**ACTIVITY:**
When you transcribe the lines below, keep every word the same and leave the pictures behind.

____________________

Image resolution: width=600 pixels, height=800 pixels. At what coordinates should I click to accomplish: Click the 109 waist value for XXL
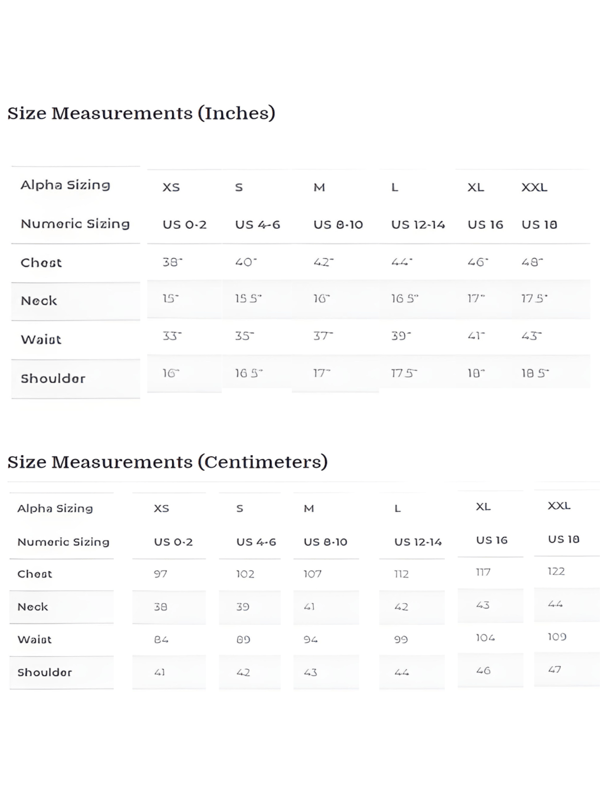[x=557, y=637]
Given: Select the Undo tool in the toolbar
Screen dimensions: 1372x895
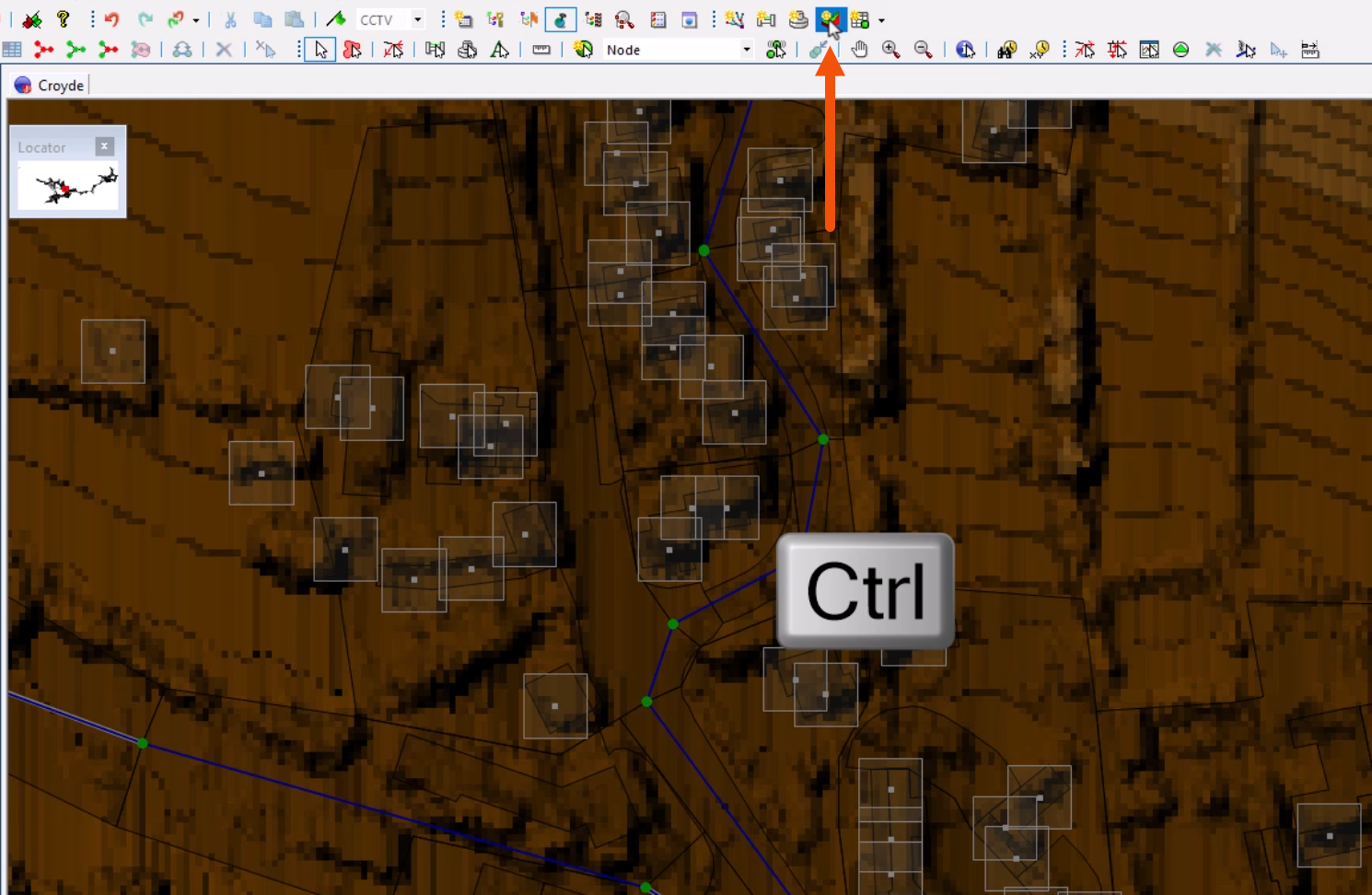Looking at the screenshot, I should point(111,18).
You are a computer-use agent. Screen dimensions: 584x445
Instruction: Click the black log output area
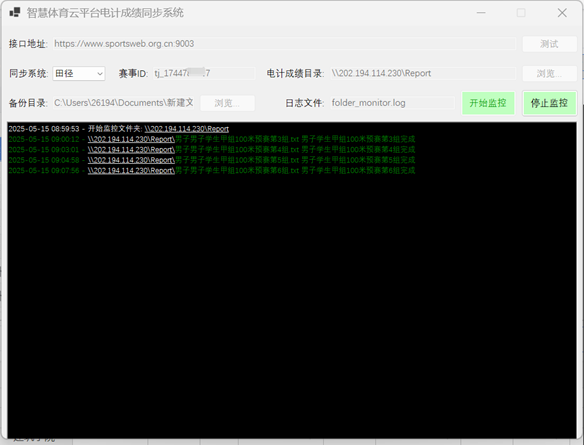tap(292, 280)
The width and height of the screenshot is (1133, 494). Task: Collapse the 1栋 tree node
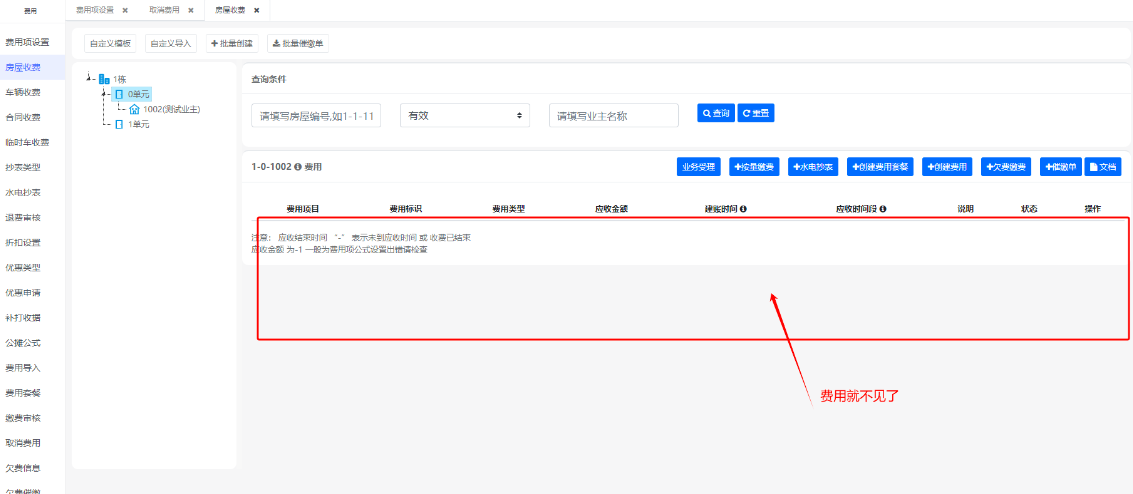coord(89,79)
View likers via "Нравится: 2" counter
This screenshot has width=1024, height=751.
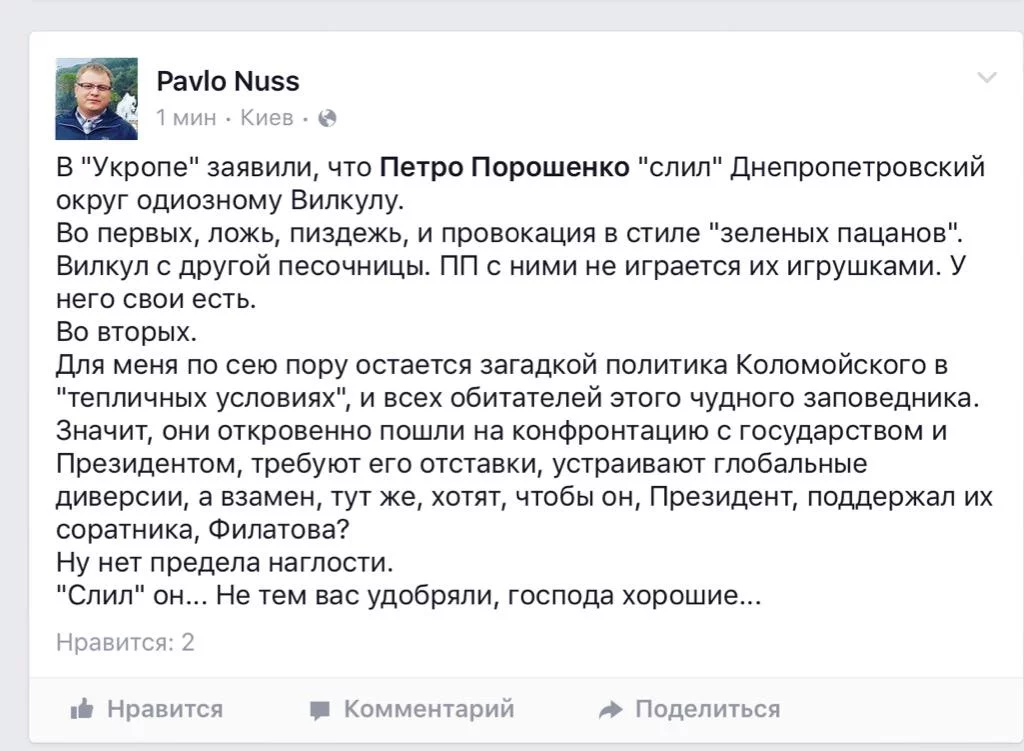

____________________

**EXPECTED ANSWER:**
Image resolution: width=600 pixels, height=800 pixels. At what coordinates should I click to accomplish: Click the 109 waist value for XXL
[x=557, y=637]
Given: Select the Undo tool in the toolbar
Screen dimensions: 1372x895
Looking at the screenshot, I should point(111,18).
You are a computer-use agent. Screen dimensions: 584x445
Instruction: Click the black log output area
tap(292, 280)
The width and height of the screenshot is (1133, 494). Task: Collapse the 1栋 tree node
coord(89,79)
View likers via "Нравится: 2" counter
This screenshot has width=1024, height=751.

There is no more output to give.